Published 12 Feb 2015 in cs.DB and cs.IR | (1502.03519v1)

Abstract: The quality of web sources has been traditionally evaluated using exogenous signals such as the hyperlink structure of the graph. We propose a new approach that relies on endogenous signals, namely, the correctness of factual information provided by the source. A source that has few false facts is considered to be trustworthy. The facts are automatically extracted from each source by information extraction methods commonly used to construct knowledge bases. We propose a way to distinguish errors made in the extraction process from factual errors in the web source per se, by using joint inference in a novel multi-layer probabilistic model. We call the trustworthiness score we computed Knowledge-Based Trust (KBT). On synthetic data, we show that our method can reliably compute the true trustworthiness levels of the sources. We then apply it to a database of 2.8B facts extracted from the web, and thereby estimate the trustworthiness of 119M webpages. Manual evaluation of a subset of the results confirms the effectiveness of the method.

Abstract PDF Upgrade to Chat

Citations (217)

View on Semantic Scholar

Summary

The paper introduces Knowledge-Based Trust (KBT) to estimate web source reliability by evaluating the factual correctness of content.
It employs a probabilistic multi-layer model that differentiates factual errors from extraction errors and is validated on billions of data triples.
The framework enhances practical applications in web search and content curation by complementing traditional popularity-based metrics.

Knowledge-Based Trust: Estimating the Trustworthiness of Web Sources

In this paper, the authors investigate the challenging task of assessing the trustworthiness of web sources by introducing a novel concept known as Knowledge-Based Trust (KBT). This framework aims to move beyond traditional exogenous metrics such as hyperlink structure and browsing history, which primarily evaluate the popularity rather than the reliability of information sources.

Methodological Framework

The central premise of KBT is to estimate reliability through endogenous signals, specifically the factual correctness of content.
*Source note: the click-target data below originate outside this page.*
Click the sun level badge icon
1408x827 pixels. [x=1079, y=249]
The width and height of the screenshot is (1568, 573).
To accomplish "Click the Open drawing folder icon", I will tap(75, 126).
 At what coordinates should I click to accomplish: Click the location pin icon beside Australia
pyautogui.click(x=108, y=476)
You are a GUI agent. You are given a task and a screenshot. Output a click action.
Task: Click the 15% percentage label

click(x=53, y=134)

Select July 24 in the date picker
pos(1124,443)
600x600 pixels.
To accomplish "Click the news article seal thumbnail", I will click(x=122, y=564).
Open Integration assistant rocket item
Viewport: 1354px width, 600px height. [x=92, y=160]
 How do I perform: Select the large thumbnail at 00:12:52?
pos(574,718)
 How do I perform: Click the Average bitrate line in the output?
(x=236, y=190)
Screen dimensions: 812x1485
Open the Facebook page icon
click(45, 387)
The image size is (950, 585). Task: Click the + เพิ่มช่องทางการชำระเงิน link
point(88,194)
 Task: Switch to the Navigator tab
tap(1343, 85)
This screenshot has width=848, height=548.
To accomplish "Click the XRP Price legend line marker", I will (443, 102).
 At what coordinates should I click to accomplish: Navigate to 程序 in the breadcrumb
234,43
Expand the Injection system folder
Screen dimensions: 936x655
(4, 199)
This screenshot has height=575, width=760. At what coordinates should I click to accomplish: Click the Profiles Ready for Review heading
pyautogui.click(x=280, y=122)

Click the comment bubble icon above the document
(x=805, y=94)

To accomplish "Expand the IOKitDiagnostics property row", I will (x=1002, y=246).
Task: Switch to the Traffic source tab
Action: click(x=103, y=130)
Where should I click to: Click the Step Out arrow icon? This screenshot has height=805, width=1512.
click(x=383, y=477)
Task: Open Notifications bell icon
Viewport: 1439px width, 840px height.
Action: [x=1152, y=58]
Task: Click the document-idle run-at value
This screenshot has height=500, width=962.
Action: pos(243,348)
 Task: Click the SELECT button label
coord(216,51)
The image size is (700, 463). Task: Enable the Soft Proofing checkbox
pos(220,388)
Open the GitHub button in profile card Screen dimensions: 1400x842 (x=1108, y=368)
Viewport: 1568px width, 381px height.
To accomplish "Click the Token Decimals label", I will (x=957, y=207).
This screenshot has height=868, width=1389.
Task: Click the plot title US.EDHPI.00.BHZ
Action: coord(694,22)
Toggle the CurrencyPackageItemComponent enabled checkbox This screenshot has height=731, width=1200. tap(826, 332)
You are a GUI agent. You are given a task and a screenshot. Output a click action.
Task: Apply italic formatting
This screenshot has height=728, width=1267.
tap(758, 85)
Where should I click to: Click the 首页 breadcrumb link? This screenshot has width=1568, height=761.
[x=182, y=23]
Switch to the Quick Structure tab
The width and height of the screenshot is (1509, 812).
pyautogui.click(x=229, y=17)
The paper outlines a probabilistic multi-layer model that distinguishes factual errors within web content from errors arising due to the extraction process. This nuanced approach leverages a plurality of facts extracted from webpages and employs joint inference to evaluate both the accuracy of extracted facts and the trustworthiness of their sources.

The framework consists of several components:

Fact Extraction: This involves extracting (subject, predicate, object) triples from web pages using methods developed under the Knowledge Vault (KV) project, where subjects and predicates are defined within Freebase.
Inference Model: The model is engineered to differentiate between factual inaccuracies originating from the source itself and errors introduced during data extraction. This is accomplished via a probabilistic model that applies joint inference across multiple layers.
Granularity Control: An adaptive mechanism is implemented to determine the granularity at which information is aggregated within sources. This ensures computational efficiency and robust statistical estimation by merging data from similar sources or splitting excessively large sources.

Empirical Evaluation

The model's efficacy was tested statistically on synthetic data and broadly applied to a dataset comprising 2.8 billion triples extracted from the web. The assessment demonstrates that by analyzing endogenous data signals, the method can reliably estimate the trustworthiness of 119 million webpages and 5.6 million websites. Validation of a subset shows the effectiveness of this assessment, confirming its practical viability.

Implications and Future Directions

Practically, the implications of this research are significant within the domain of information retrieval and web search. By offering a reliable measure of source trustworthiness, KBT can augment existing metrics such as PageRank, enriching the evaluation framework used for web content. Furthermore, the model can be a stepping stone for future developments in upstream data integration and downstream tasks like automated content curation.

Theoretically, the multi-layer approach presents a significant advancement in the field of data integration, suggesting future research directions for more nuanced models that capture additional layers of noise and errors. The capability to address open-IE style information, while managing increased noise and copy detection at scale, are promising avenues for further development.

In conclusion, this paper provides a robust framework for estimating the reliability of web sources by focusing on the correctness of the content they provide. Through a sophisticated probabilistic approach, it demonstrates the potential to redefine how we assess trustworthiness in the digital ecosystem.